US rabbis and cantors to join Food Stamp Challenge

Participants live for one week on a budget of $1.50 per meal to understand the plight of the hungry

People apply for food stamps in Orlando, Florida, October 2004. (photo credit: CC BY-SA Federal Emergency Management Agency, by Michael Rieger, Wikimedia Commons)
People apply for food stamps in Orlando, Florida, October 2004. (photo credit: CC BY-SA Federal Emergency Management Agency, by Michael Rieger, Wikimedia Commons)

WASHINGTON (JTA) – Rabbis and cantors across the United States have agreed to spend $31.50 on food and beverages for one week in support of those living on food stamps.

The 2012 Jewish Community Food Stamp Challenge marks the third year that participating clergy have agreed to spend the amount allocated for individuals on SNAP, the Supplemental Nutrition Assistance Program. The clergy also will educate congregants about hunger in the US from now through Thanksgiving.

Hunger and food insecurity are “rarely talked about and frequently misunderstood,” Rabbi Leonard Gordon, co-chair of the challenge, noted in a statement to JTA. This challenge “is a way for rabbis and cantors to make the invisible daily struggles of congregants and neighbors real while demonstrating the Jewish community’s deep commitment to help those in need.”

Rules of the Food Stamp Challenge include keeping receipts and calculating food costs on everything consumed, even if the items already were in the house. Participants also are asked to shun free food, including food at receptions or office coffee.

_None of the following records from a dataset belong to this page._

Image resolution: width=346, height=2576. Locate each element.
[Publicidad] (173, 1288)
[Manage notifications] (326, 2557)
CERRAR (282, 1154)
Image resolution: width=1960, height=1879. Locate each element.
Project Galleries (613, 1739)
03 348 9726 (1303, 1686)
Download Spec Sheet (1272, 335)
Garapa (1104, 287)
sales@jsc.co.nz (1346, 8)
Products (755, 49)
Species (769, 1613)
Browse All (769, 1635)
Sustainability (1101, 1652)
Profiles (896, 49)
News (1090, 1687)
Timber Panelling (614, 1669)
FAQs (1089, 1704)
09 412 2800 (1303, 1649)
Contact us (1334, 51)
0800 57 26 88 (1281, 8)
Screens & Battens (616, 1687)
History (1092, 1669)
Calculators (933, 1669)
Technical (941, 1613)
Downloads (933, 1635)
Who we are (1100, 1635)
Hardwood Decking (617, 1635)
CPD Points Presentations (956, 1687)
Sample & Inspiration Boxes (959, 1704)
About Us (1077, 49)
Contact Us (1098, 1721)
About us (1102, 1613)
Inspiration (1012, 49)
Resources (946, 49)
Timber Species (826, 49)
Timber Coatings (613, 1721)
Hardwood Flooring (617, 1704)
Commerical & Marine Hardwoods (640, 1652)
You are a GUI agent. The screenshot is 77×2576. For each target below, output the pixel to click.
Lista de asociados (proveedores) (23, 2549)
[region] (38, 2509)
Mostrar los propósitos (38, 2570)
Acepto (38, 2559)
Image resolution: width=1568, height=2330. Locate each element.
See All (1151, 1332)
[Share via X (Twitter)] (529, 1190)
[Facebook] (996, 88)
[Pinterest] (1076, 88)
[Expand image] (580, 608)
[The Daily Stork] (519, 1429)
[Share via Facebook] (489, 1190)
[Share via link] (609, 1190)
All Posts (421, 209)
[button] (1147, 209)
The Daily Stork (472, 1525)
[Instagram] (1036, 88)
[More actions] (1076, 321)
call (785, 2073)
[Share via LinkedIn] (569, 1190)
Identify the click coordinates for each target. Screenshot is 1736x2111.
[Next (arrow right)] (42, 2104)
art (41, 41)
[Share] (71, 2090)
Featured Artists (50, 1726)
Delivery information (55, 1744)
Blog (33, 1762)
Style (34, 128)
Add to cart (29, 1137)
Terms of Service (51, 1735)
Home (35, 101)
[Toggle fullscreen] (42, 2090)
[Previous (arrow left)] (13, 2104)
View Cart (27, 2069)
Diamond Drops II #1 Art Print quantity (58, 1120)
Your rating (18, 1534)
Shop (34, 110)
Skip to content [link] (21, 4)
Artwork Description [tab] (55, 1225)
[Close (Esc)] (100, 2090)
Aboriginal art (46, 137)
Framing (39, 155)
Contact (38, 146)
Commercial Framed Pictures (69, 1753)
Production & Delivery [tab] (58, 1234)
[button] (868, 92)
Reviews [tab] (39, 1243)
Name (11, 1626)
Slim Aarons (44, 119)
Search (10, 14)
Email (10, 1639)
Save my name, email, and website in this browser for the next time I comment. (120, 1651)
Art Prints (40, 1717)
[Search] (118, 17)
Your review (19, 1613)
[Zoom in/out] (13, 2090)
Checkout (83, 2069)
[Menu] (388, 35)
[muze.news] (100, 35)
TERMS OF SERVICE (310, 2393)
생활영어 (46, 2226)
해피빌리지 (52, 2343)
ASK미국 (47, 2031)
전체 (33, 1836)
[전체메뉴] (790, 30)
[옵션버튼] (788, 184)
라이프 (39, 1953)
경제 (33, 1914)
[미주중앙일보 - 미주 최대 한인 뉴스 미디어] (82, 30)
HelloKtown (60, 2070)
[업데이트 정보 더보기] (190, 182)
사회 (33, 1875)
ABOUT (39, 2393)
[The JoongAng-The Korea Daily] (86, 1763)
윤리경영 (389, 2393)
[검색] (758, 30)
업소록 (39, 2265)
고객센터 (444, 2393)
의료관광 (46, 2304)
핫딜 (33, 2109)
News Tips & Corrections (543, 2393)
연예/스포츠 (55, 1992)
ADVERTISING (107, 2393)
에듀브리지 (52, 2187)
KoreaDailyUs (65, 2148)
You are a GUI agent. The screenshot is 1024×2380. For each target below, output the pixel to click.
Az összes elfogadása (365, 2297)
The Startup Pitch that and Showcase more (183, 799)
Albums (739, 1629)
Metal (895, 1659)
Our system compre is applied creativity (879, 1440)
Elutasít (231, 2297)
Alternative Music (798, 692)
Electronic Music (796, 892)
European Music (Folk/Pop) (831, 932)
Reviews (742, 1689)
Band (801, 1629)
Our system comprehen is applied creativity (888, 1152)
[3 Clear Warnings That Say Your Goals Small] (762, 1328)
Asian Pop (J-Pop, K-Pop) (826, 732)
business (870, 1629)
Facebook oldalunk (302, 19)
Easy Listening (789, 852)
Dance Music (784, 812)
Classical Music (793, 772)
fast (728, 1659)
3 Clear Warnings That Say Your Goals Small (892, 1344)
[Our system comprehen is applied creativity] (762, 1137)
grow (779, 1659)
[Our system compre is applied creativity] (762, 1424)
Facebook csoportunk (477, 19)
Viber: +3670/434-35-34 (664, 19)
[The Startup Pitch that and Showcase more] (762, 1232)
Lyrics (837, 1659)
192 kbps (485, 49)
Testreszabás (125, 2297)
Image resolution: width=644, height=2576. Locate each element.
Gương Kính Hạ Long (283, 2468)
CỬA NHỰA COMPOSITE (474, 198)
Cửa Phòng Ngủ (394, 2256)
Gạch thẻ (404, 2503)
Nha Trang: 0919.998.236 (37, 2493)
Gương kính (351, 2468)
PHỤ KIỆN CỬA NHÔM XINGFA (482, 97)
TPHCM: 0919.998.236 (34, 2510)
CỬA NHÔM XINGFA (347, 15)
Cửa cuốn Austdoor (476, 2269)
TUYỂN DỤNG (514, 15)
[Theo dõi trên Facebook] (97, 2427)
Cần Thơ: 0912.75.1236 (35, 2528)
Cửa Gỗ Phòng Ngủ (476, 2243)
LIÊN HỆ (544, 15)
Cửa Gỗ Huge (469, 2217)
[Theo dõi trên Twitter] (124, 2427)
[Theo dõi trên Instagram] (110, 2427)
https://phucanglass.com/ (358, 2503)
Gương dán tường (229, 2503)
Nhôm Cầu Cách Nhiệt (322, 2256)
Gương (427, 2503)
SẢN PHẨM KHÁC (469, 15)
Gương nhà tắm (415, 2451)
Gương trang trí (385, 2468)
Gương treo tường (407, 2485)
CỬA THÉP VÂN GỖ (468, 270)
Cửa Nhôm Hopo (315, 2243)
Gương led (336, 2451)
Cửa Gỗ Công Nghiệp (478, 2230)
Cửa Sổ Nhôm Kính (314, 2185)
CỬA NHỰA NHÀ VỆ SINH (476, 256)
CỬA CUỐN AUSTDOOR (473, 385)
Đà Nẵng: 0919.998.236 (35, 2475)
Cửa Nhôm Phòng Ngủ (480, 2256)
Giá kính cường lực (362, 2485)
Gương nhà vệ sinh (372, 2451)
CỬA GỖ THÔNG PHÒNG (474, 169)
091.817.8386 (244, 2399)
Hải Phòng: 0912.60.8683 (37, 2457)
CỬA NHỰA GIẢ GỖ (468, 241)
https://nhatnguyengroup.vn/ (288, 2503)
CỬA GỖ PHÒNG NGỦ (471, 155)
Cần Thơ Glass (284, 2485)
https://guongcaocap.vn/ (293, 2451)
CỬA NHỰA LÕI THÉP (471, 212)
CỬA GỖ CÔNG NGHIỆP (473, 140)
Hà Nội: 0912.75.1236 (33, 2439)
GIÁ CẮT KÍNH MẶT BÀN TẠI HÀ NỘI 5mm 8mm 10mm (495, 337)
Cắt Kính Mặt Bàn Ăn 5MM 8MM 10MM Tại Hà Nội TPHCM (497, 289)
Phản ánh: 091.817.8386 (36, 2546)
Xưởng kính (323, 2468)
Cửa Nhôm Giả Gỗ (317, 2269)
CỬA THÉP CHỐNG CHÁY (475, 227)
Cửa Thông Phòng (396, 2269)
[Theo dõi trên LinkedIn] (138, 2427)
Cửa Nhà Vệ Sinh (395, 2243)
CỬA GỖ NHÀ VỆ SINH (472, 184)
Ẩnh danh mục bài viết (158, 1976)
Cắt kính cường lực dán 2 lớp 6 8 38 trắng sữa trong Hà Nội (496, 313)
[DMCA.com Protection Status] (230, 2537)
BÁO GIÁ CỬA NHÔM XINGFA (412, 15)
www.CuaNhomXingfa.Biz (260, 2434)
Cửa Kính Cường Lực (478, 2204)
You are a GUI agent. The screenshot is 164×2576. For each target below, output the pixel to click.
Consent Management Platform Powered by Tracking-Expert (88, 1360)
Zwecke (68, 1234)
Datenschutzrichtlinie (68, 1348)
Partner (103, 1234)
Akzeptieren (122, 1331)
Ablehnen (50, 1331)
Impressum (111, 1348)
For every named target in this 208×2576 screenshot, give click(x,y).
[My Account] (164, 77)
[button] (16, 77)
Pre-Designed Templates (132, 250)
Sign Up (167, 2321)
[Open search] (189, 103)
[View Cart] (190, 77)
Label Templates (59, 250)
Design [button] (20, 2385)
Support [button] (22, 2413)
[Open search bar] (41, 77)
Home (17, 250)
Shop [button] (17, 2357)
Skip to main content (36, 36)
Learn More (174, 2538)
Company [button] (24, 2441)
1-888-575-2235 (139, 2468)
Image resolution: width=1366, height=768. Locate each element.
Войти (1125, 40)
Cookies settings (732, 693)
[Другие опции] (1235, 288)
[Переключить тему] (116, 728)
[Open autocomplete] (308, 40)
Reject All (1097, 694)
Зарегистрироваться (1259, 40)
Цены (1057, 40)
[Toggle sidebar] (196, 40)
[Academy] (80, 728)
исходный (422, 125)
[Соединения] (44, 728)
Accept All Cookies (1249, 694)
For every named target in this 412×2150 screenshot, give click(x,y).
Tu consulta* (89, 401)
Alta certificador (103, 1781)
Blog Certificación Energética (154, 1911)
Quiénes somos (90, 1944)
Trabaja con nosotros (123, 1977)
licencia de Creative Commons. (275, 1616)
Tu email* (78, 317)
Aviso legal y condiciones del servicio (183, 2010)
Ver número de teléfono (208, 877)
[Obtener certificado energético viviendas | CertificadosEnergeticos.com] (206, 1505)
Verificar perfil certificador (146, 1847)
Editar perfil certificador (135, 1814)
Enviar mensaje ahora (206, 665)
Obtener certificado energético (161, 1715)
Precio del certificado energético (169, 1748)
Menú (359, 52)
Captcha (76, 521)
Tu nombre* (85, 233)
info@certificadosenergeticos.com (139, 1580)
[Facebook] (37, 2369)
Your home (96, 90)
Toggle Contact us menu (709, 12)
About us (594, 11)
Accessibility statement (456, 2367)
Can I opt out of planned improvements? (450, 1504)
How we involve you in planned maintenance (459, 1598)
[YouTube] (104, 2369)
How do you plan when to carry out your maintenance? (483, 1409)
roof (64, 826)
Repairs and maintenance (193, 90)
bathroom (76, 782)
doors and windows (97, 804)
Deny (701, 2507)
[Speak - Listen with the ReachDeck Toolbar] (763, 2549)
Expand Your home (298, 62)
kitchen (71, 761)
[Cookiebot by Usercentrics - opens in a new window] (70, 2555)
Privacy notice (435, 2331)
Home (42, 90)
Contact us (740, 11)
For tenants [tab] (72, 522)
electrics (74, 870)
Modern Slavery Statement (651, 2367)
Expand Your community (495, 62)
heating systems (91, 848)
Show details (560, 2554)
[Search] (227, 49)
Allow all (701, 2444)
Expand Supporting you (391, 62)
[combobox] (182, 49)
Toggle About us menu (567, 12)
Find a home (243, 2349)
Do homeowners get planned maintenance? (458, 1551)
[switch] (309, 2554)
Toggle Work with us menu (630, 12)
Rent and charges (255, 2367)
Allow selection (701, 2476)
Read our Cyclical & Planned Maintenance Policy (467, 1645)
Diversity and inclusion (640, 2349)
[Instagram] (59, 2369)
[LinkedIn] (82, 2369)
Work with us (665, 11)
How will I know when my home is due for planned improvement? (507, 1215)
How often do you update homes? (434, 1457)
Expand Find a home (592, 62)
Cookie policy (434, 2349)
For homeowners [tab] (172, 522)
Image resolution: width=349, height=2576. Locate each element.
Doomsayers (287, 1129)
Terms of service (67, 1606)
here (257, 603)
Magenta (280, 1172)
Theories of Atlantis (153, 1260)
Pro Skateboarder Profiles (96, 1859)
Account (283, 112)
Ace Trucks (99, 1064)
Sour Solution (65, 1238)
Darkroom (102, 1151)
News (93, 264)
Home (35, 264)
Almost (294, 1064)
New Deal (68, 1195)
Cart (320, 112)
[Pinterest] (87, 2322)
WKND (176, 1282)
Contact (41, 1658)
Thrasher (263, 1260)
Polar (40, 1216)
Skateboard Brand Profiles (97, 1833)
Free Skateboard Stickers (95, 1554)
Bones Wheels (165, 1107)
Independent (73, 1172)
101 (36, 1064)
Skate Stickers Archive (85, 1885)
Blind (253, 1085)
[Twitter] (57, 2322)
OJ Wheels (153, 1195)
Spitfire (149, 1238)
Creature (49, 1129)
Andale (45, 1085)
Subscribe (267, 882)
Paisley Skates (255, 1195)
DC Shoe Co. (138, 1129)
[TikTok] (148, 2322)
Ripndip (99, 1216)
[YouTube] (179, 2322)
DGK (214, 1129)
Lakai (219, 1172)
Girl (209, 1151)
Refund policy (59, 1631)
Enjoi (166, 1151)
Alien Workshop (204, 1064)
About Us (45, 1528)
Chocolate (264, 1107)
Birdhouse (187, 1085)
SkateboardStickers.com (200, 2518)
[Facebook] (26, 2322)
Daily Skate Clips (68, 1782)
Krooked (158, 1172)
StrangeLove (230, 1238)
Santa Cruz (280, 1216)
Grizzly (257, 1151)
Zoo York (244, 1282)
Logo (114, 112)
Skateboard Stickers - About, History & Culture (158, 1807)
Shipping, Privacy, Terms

Those taking the challenge are encouraged to donate the money they normally would have spent on food that week to a local food bank or anti-hunger advocacy organization.

“On a budget of only $1.50 per meal, many SNAP recipients must settle for unsatisfying meals that lack the necessary nutrition and energy to meet the demands of work and family,” according to Abby Leibman, president and CEO of MAZON: A Jewish Response to Hunger.

Jewish organizations involved in the project include the Jewish Council for Public Affairs; MAZON; the Conservative movement’s Rabbinical Assembly; the United Synagogue of Conservative Judaism; the Union for Reform Judaism; the Reform movement’s Central Conference of American Rabbis; the Reconstructionist Rabbinical Association; Uri L’Tzedek; the American Conference of Cantors; and the Cantors Assembly.